TEXTO DO DOCUMENTO
07 Outubro 2021
Um novo estudo de mais de 13.000 cidades em todo o mundo descobriu que o número de pessoas-dia em que os habitantes são expostos a combinações extremas de calor e umidade triplicou desde a década de 1980.
Os autores dizem que a tendência, que agora afeta quase um quarto da população mundial, é o resultado combinado do aumento das temperaturas e do crescimento acelerado da população urbana.
O estudo foi publicado hoje no Proceedings of the National Academy of Sciences.
A informação é publicada pelo Earth Institute da Columbia University e reproduzida por EcoDebate, 05-10-2021. A tradução e a edição é de Henrique Cortez.
Nas últimas décadas, centenas de milhões se mudaram das áreas rurais para as cidades, que agora abrigam mais da metade da população mundial. Lá, as temperaturas são geralmente mais altas do que no campo, por causa da vegetação esparsa e concreto abundante, asfalto e outras superfícies impermeáveis que tendem a reter e concentrar o calor – o chamado efeito de ilha de calor urbana.
“Isso tem efeitos amplos”, disse o principal autor do estudo, Cascade Tuholske, pesquisador de pós-doutorado no Earth Institute da Columbia University. “Aumenta a morbidade e mortalidade. Impacta a capacidade de trabalho das pessoas e resulta em menor produção econômica. Agrava as condições de saúde pré-existentes”.

PROBLEMAS E TAREFAS
- a) Segundo a notícia sobre o calor nas cidades, por que as temperaturas urbanas costumam ser mais altas do que as do campo?
- b) Repita o trecho da notícia sobre o calor nas cidades que começa nas palavras "07 Outubro 2021" e termina depois de "década de 1980.".

MATERIAL FORNECIDO
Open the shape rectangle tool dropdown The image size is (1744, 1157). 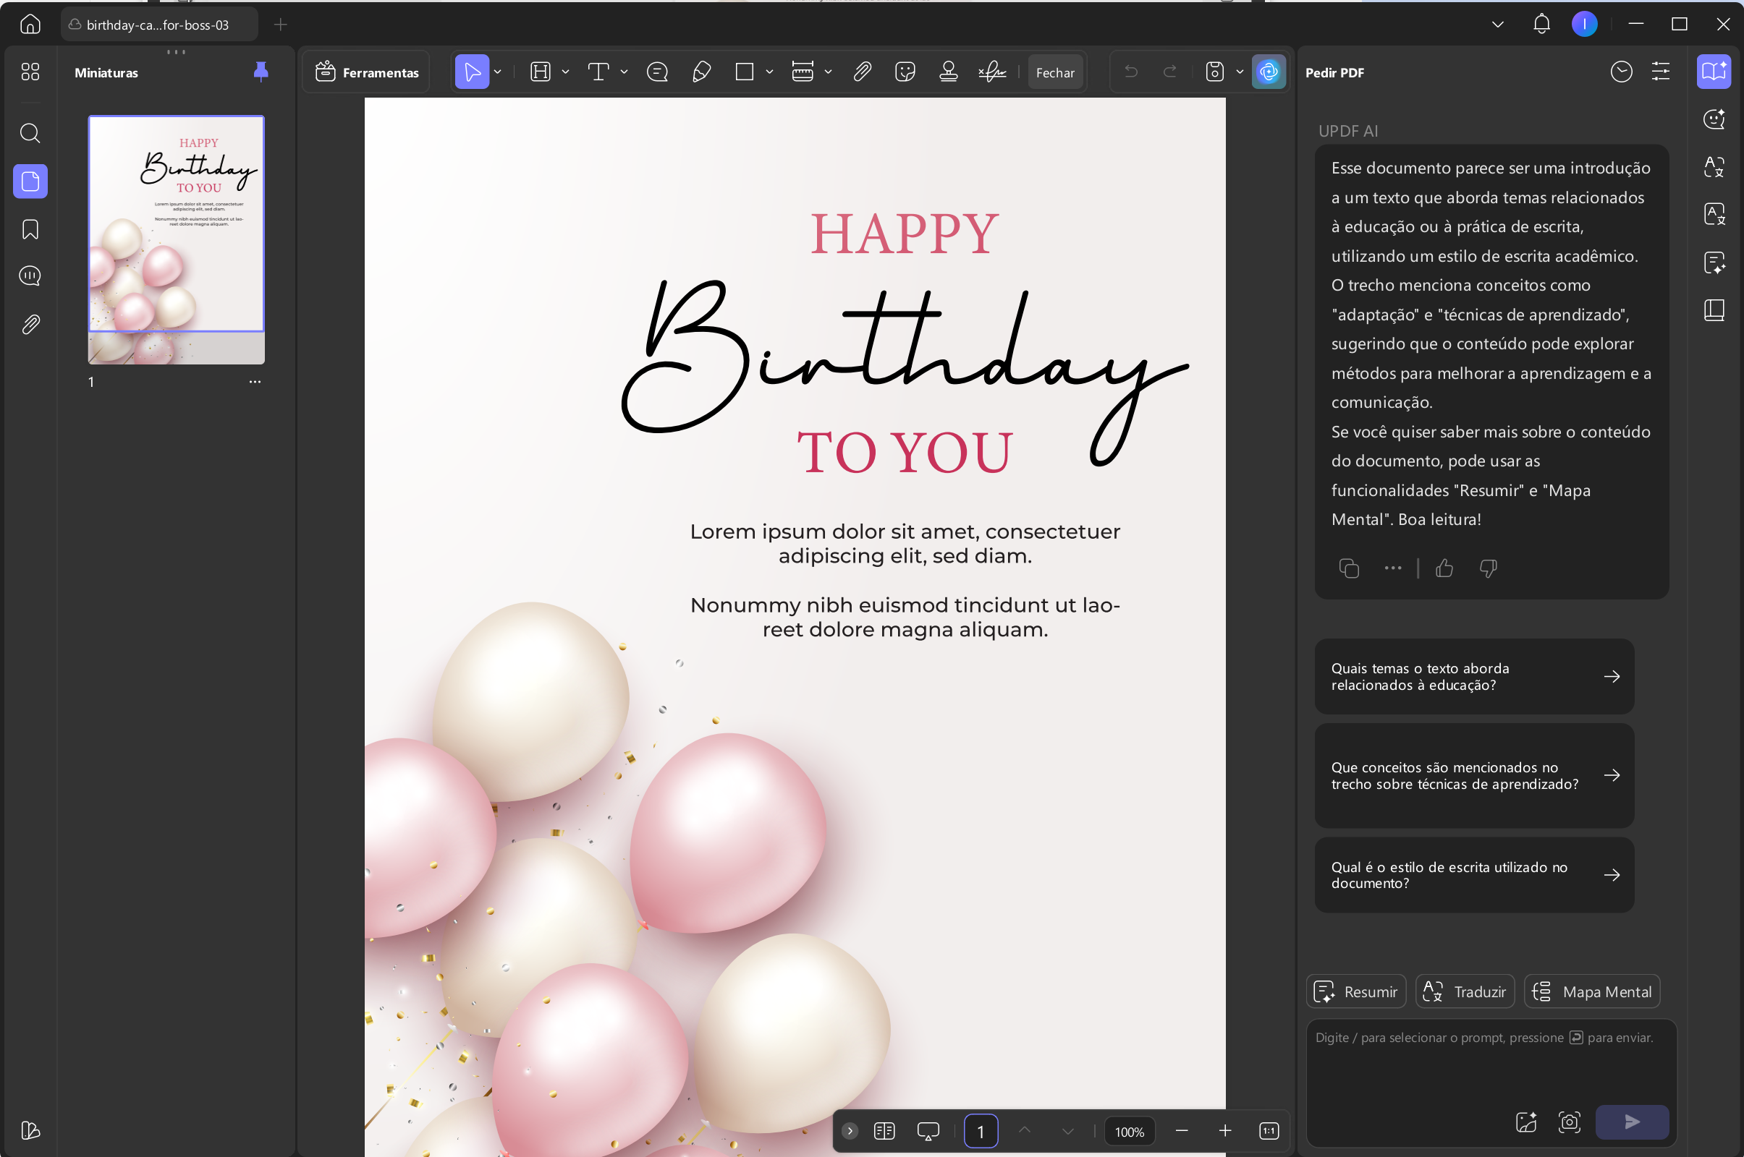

RESOLUÇÃO DAS TAREFAS
- a) Nas cidades a vegetação é esparsa, e há muito concreto, asfalto e outras superfícies impermeáveis, que tendem a reter e concentrar o calor. Esse fenômeno é chamado de efeito de ilha de calor urbana.

- b)
07 Outubro 2021
Um novo estudo de mais de 13.000 cidades em todo o mundo descobriu que o número de pessoas-dia em que os habitantes são expostos a combinações extremas de calor e umidade triplicou desde a década de 1980.